Professor Torsten Persson delivering the Presentation Speech for the Sveriges Riksbank Prize in Economic Sciences in Memory of Alfred Nobel 2012 at the Stockholm Concert Hall. Copyright © Nobel Media AB 2012
Photo: Alex Ljungdahl

English
Swedish

Presentation Speech by Professor Torsten Persson, Member of the Royal Swedish Academy of Sciences, Member of the Economics Sciences Prize Committee, 10 December 2012.

Your Majesties, Your Royal Highnesses, Laureates, Ladies and Gentlemen,

It is important to make the right choices in life. In many critical situations, however, such as among options for school, university, profession or spouse, it is not enough to choose.

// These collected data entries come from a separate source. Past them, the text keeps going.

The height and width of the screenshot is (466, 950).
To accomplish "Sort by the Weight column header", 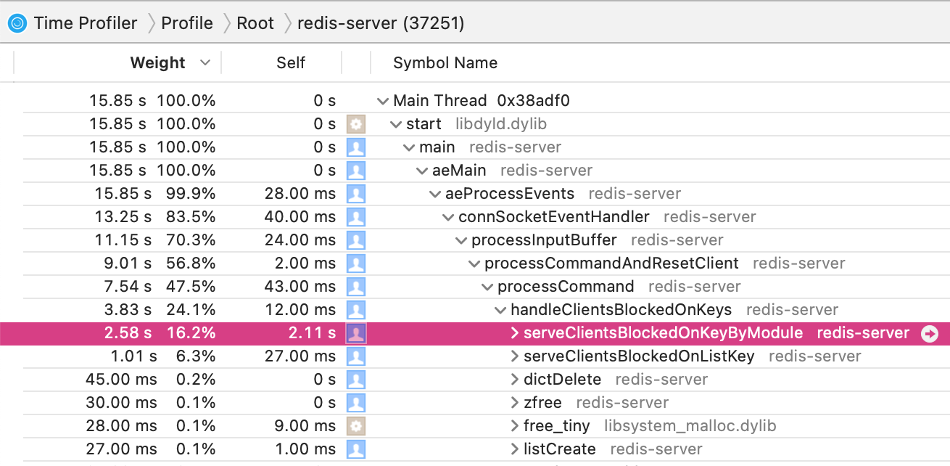I will pos(158,62).
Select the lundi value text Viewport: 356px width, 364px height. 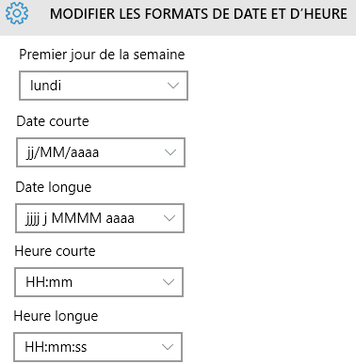(x=45, y=86)
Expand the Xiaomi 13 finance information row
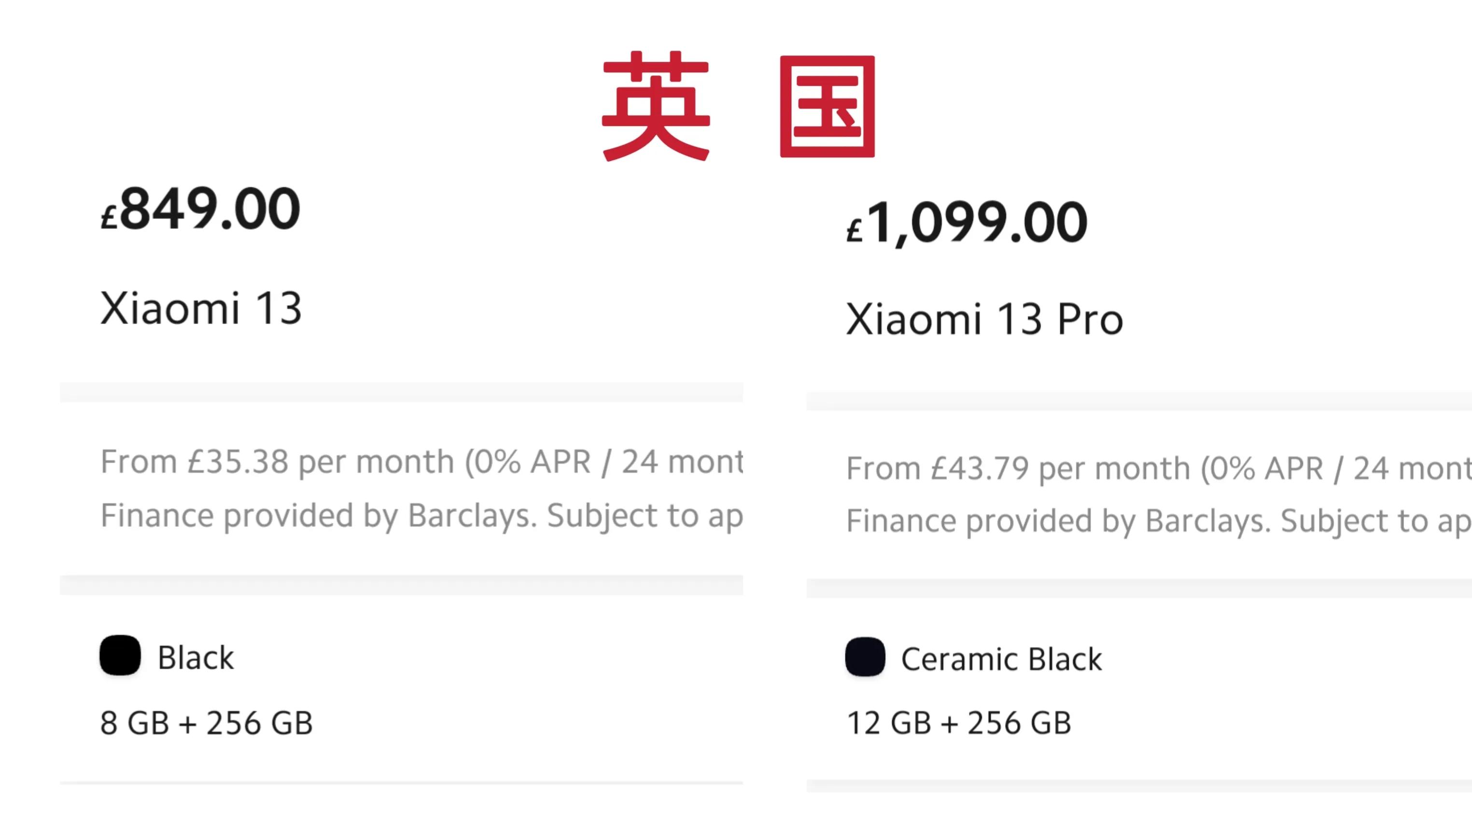The image size is (1472, 829). pyautogui.click(x=400, y=488)
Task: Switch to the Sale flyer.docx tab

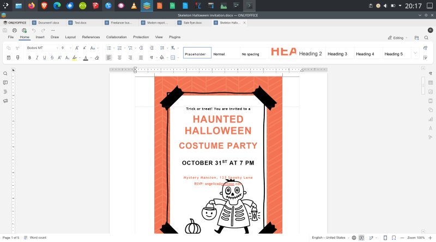Action: click(192, 23)
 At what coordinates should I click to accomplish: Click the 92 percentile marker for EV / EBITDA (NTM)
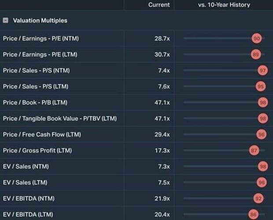click(x=258, y=198)
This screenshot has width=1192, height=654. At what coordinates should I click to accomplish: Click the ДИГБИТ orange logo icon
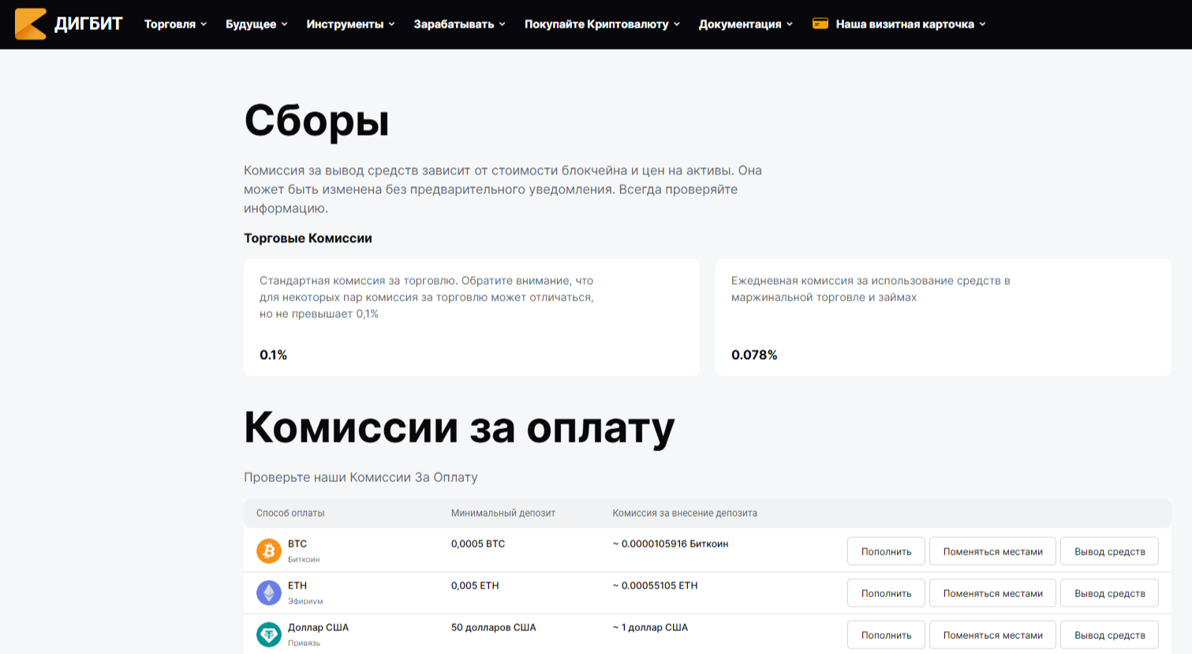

You also have to be chosen. The key question in this kind of matching is: who gets what?

In August 2011, a 66 year-old man in Livingston, New Jersey, gets a new kidney. The donor is a complete stranger, a 44 year-old man from Riverside, California, who offers his left kidney as a genuinely altruistic gesture. The recipient’s niece is prepared to donate one of her kidneys to her uncle, but belongs to the wrong blood group. Instead, the niece is asked to donate her kidney to an unknown woman in Wisconsin, whose ex-boyfriend in turn donates one of his kidneys to another anonymous patient in Pittsburgh. The chain does not come to an end until 60 coordinated transplants have taken place across the entire United States. Four days before Christmas Eve, a 30th patient with chronic kidney failure, a 45 year-old man in Chicago, resumes a normal life after a difficult year of dialysis.

This success story reflects not only achievements in nephrology, but also innovative research in matching theory. Thirty kidneys can be allocated among thirty patients in an almost infinite number of ways. But only a few of these potential matches are truly great, because the human body is so prone to reject foreign organs.

It was only eight years ago that Alvin Roth and his colleagues published their first scientific study on the most efficient way to manage the benevolence of organ donors. The following year, in collaboration with physicians, they established the first centre for matching kidney donors with patients: the New England Program for Kidney Exchange.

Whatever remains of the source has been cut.